Text section:
That seems rather simplistic, but let's take some time to explore it a little. We know that you will do certain things within certain ranges of your life. (admittedly, it is a generalization and like all generalizations, it has exceptions, but they generally hold true). For example, we know that when you get into your late teens to early 20s, you will probably drink and experiment with things like drugs. We know that you will start to settle in during your mid 20s and start to define goals and move towards them socially, economically, and so on. We know that around 30, you will start to move into economic positions where you will generally start to make money and you will start to strive to build your life. And so on.
Ok, so what does that have to do with the economy and what you are talking about? Well, as life goes on, we know that about age 44, you will peak in your home buying power and you will either stay in your home, sell for a same priced home, or sell down. At 44, you only have about 20 years to pay off a home if you plan to retire in your mid 60s, so it makes sense that you wouldn't be stretching it. That is, of course, unless you happen to become a CEO of a Fortune 100 company at 55, but that isn't most people. Why does this matter?
We know that there are two very large population groups in America. The Baby Boomers and the Echo Boomers, with a big dip in between where Generation X goes. The dip is the problem.
Everyone has heard of the Baby Boomers and their impact. Their desires have driven the agendas of President after President. In their 20s, Reagan gave them tax cuts to start businesses and live like 20 year olds. In their 30s, Clinton sold them on tax increases to lower the debt to make their mortgages cheaper. In their early 40s, President Bush sold them on tax cuts for capital gains so they would make more on their retirement portfolios. And now President Obama is trying to sell them on health care for the rest of their lives, when they are most worried about it (with mixed results).
Well, the peak of the Baby Boomer generation was 1961. That was the year where their numbers started to decline and fewer of them came after that. Those numbers didn't really jump back up until the Echo Boomers, but we will get to them in a minute. The peak of the Baby Boomers is what made the housing collapse predictable.
If we know that at age 44, people stop buying up and slow their buying totally, that means that 44 years after 1961, the housing market would start to decline. Why? Simple: less demand for the same supply. Now, if the population numbers were consistent, where we had people to replace them, then you wouldn't see the dip, but it isn't. There are a lot less people in Generation X to replace them. That means in 2005, the housing market should have started to decline, and guess what? It did.
Now, the subprime industry, easing of banking liquidity ratios, and more made it worse, but they didn't cause that decline. They simply were caught not paying attention to the inevitable decline coming. More on the subprime and liquidity ratios in another article, let's stick to demographics here.

What you need to do: Name every president mentioned in the text about Baby Boomers and the housing market.

Dataset extract:
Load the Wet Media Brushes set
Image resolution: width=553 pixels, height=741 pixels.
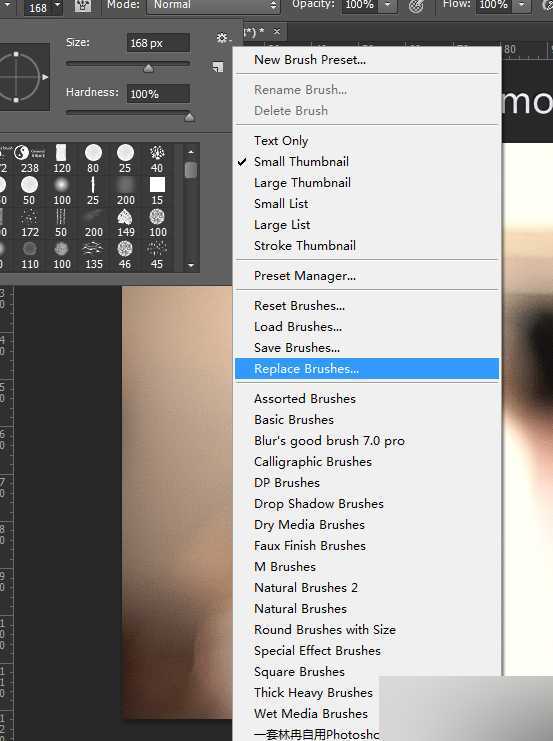[x=311, y=714]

Answer below: Reagan, Clinton, Bush, Obama